Mayor Eric Adams hit just the wrong note at last week’s Manhattan Chamber of Commerce Anti-Crime Summit, when discussing how state law “handcuffs” police and the criminal justice system: “Because of the way the rules were put through Albany… we have to work around that,” the mayor said.

To be sure, this makes sense – as far as it goes. He can hardly ignore the law. But what he should have done is to announce and commit his bully pulpit to a war against the progressive cabal that continues to keep the state and city legislatures in its thrall. Acquiescence was the wrong message for him to have sent. They cannot but now believe that there will be no consequences for their having gutted the criminal justice system.


And the time for Mayor Adams to declare himself is now.

Just last week the progressive-dominated NYS Senate Judiciary Committee voted against moving Governor Kathy Hochul’s nomination of centrist appellate Judge Hector LaSalle for NY Chief Judge to the full Senate floor because of his supposed anti-progressive views on such issues as abortion, labor and criminal justice – and, Heaven forfend, he was a former prosecutor. The consensus of opinion amongst virtually all observers is that this “victory” foreshadows an aggressive effort to push progressive policies in Albany.

And then there is the matter of the upcoming June 27 primary elections for New York City Council. All 51 seats are up for grabs in the general election scheduled for November 7. The progressive grip on the Council is already manifest but now threatens to become even more muscular.

As reported by the New York Post, the hard-left Working Families Party is urging City Council candidates to oppose Mayor Adams’ agenda by offering to endorse those candidates backing such causes as defunding police, bail reform, embrace of migrants, increasing the number of licensed injection sites for addicts and the end of charter schools.

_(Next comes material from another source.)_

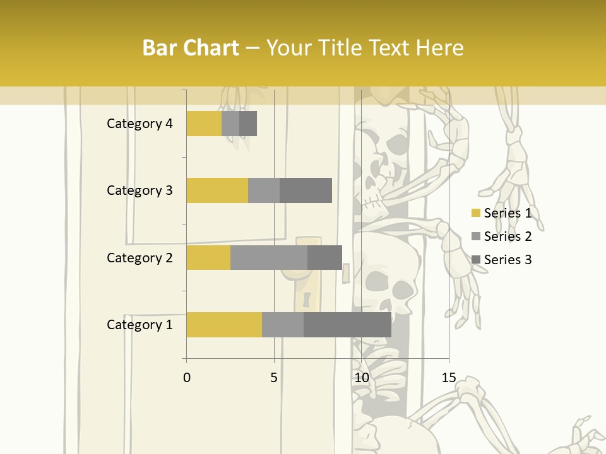This screenshot has width=606, height=454.
Task: Click Category 4 yellow Series 1 bar
Action: coord(204,124)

In a lengthy endorsement questionnaire, the WFP said “We’re committed to pushing back against Mayor Adams’ agenda of austerity politics, broken windows policing, and mass incarceration policies. It asks candidates such questions as,

Going forward, will you work with advocates – including Working Families Party members and affiliates – as well as your colleagues to form a bloc and build a strategy towards a 2023 budget that decreases funding for the NYPD and instead increases funding for social services and programs? Please explain how.

Candidates are also asked if they will support legislation to bar the NYPD from aggressively responding to non-violent protests and to abolish the “Gang Database, they are also asked if they will “refuse all donations” from law enforcement unions, as well as the fossil fuel and real estate industries.

They are also asked if they support access to housing vouchers for all New York residents, “regardless of immigration and work status – which would make homeless migrants and illegal residents eligible for the benefit. Candidates are also asked whether they will support the right of non-citizen New Yorkers to vote in local elections.”

Plainly the WFP plan strikes at the heart of a New York City mayor’s ability to run the city and in the past, it has provided foot soldiers and financial support to its endorsees.

So, the one-two punch of progressives in Albany and New York City is formidable and if left to their own devices, could together derail any mayor despite his or her best intentions and ideas.

It would seem then to behoove the mayor to go public on a regular and sustained basis, letting New Yorkers know in no uncertain terms what and who stands in the way of his fulfilling his campaign promises. To be sure there will be those who will counsel him that such open confrontations will alienate those decision-makers he needs to succeed.

But the Mayor is getting nowhere fast under the current relationship. And things are likely about to get worse. It’s time for a change.

A “bully pulpit” is generally defined as “a public office or position of authority that provides the holder with an opportunity to speak out and be listened to on any matter.” Mayor Adams has an extraordinary one. He should use it.